The OAIC strongly encourages all entities to review and strengthen their access security and ICT security measures, including identity management and authentication.
Entities should also actively foster a security and privacy-aware culture to ensure staff are well‑equipped to identify and respond to fraud and credential stuffing attacks, and so customers know what to do if they are concerned they may have been the subject of an attack.
The scenarios below demonstrate the importance of proactively implementing strong and multiple forms of identity management and authentication, and taking reasonable steps to ensure information is accessed only by authorised persons.
Scenario 1
A retail entity’s customer portal was subjected to a credential stuffing attack, resulting in unauthorised access to 500 customer accounts, which included identity information. At the time of the incident, the entity’s identity authentication for customer accounts was limited to email address and password.
Following an investigation, the entity formed a suspicion that the customers’ credentials were obtained in a data breach of another entity and that the threat actor(s) leveraged this information to bypass their identity authentication measures.
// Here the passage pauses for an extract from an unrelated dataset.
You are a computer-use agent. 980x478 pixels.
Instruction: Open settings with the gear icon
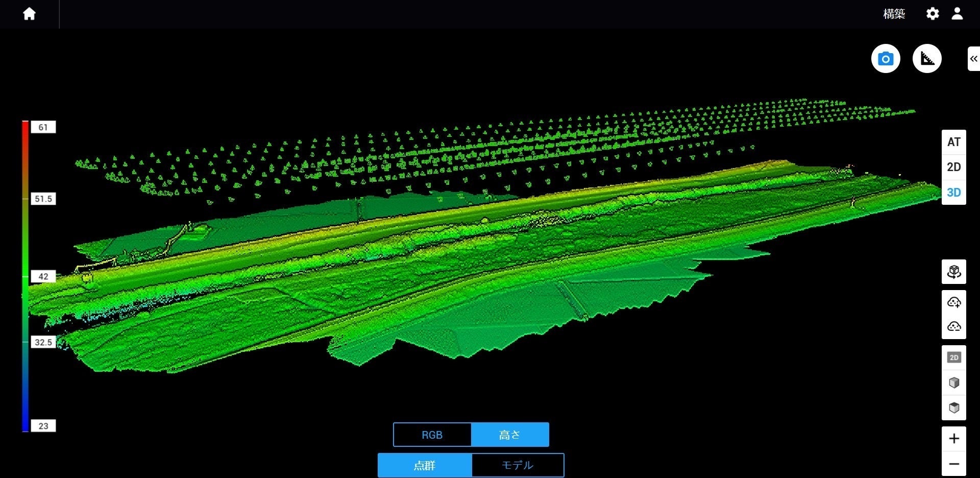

The entity notified all affected customers of the data breach and uplifted its identity authentication measures to include mandatory multi-factor authentication for all customers.
Scenario 2
An entity that facilitates access to health services via a digital platform experienced a data breach in which a threat actor registered with the platform using the genuine professional registration details of a health services provider. The threat actor then impersonated a health service provider and accepted appointments from individuals, gaining access to their personal and sensitive information.
The entity became suspicious after receiving complaints from individuals and conducted an investigation, resulting in identification of the fraud registration and removal of the threat actor’s access to the platform.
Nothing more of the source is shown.